▶ [Directive 1]: In the page on online collaborative learning activities, on which two platforms will the activities be held?
▶ [Directive 2]: Repeat word for word the part of the page on online collaborative learning activities between "Many students tend" and "First some background.", inclusive.
══ Supplied passage ══
Online Collaborative Learning Activities in CSE courses

This page is continuously revised. Please send mail to neelam@cse.ohio-state.edu if you have questions or suggestions.


1. Summary

In our course, we will have a couple of online collaborative learning activities. One of these will be on Piazza, the other will be on CONSIDER. Each activity will be graded (probably worth 20 points each) and will be part of the overall grade for the course.

2. Background

Many students tend to dislike "group activities" in courses. But the online collaborative learning activities that we are going to have in our course are very different from typical group activities you might have gone through in other courses. First some background.

Research with children has shown that the best way for people to learn something deeply is by discussing it with their peers. You might say, isn't that obvious? What is so unusual about that? Two things: First, the discussion must be among peers and should not involve someone like a teacher; the reason for this is that if a teacher is involved, then most students in the group simply accept whatever the teacher says and don't think deeply about the topic. But when it is only peers, you have to listen to what the others in the group are saying and try to understand them and analyze what they are saying because you might be wrong and one of them might be right; but you can't blindly accept anything any of them says because they might all be wrong and you might be the one who has the right idea/answer! So you have to evaluate what everyone is saying, then decide which answer is best; in the process, you develop deep understanding. Second, the group of peers must involve students who have different ideas about the topic/problem being discussed. After all, if they all had the same idea/answer (independent of whether it is right or wrong), there would be nothing for them to discuss, right?
═══
══ Data extract ══
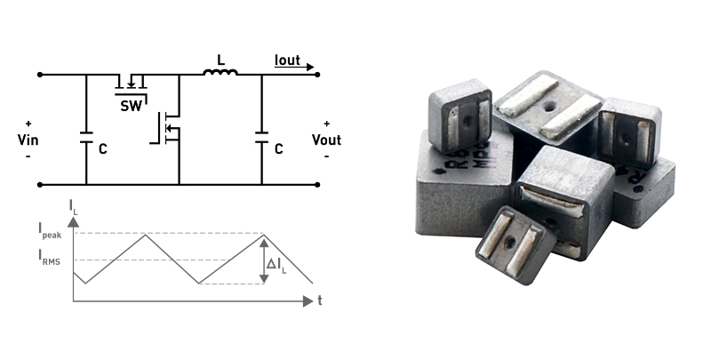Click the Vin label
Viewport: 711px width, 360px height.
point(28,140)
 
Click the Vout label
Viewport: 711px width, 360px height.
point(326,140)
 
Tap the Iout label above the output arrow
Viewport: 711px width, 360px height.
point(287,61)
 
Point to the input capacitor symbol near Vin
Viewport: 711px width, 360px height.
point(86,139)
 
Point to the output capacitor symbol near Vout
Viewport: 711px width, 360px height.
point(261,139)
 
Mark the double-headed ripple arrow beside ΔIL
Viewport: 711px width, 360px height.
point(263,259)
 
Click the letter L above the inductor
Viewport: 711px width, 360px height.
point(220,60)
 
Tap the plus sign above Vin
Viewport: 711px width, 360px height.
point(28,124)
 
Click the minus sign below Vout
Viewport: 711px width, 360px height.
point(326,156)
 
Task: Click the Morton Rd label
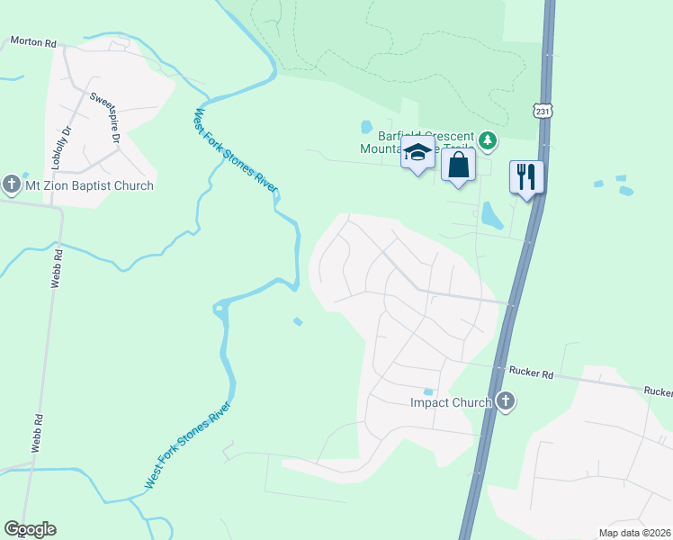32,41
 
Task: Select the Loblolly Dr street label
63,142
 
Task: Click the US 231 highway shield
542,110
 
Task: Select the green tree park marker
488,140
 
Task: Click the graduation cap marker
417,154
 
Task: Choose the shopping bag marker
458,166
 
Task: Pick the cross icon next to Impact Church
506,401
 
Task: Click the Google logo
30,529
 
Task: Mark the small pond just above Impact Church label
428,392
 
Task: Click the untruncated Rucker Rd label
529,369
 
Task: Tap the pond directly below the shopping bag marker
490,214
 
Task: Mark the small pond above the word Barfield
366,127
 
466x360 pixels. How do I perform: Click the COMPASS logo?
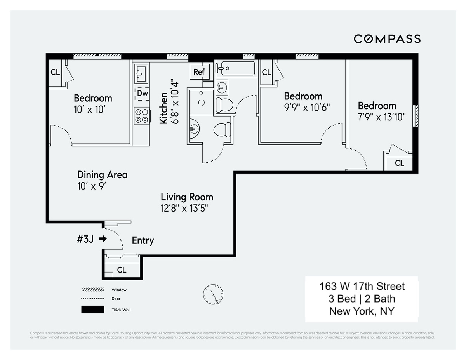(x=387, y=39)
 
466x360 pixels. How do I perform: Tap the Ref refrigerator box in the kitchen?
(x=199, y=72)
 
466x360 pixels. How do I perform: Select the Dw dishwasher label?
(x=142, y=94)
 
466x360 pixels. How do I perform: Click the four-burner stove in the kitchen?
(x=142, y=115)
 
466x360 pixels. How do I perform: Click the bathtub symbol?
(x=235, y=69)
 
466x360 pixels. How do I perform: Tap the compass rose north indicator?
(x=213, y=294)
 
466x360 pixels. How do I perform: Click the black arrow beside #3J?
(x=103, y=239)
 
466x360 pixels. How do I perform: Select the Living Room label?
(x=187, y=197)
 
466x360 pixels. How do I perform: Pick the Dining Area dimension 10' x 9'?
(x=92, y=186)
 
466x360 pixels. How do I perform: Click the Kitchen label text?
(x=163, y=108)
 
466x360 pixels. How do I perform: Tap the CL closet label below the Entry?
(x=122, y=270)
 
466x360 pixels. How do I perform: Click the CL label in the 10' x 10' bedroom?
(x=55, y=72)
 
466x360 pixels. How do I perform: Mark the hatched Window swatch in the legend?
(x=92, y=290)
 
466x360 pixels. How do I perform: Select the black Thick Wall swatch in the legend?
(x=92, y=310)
═══
▶ [Correct output 1]: Piazza and CONSIDER.

▶ [Correct output 2]:
Many students tend to dislike "group activities" in courses. But the online collaborative learning activities that we are going to have in our course are very different from typical group activities you might have gone through in other courses. First some background.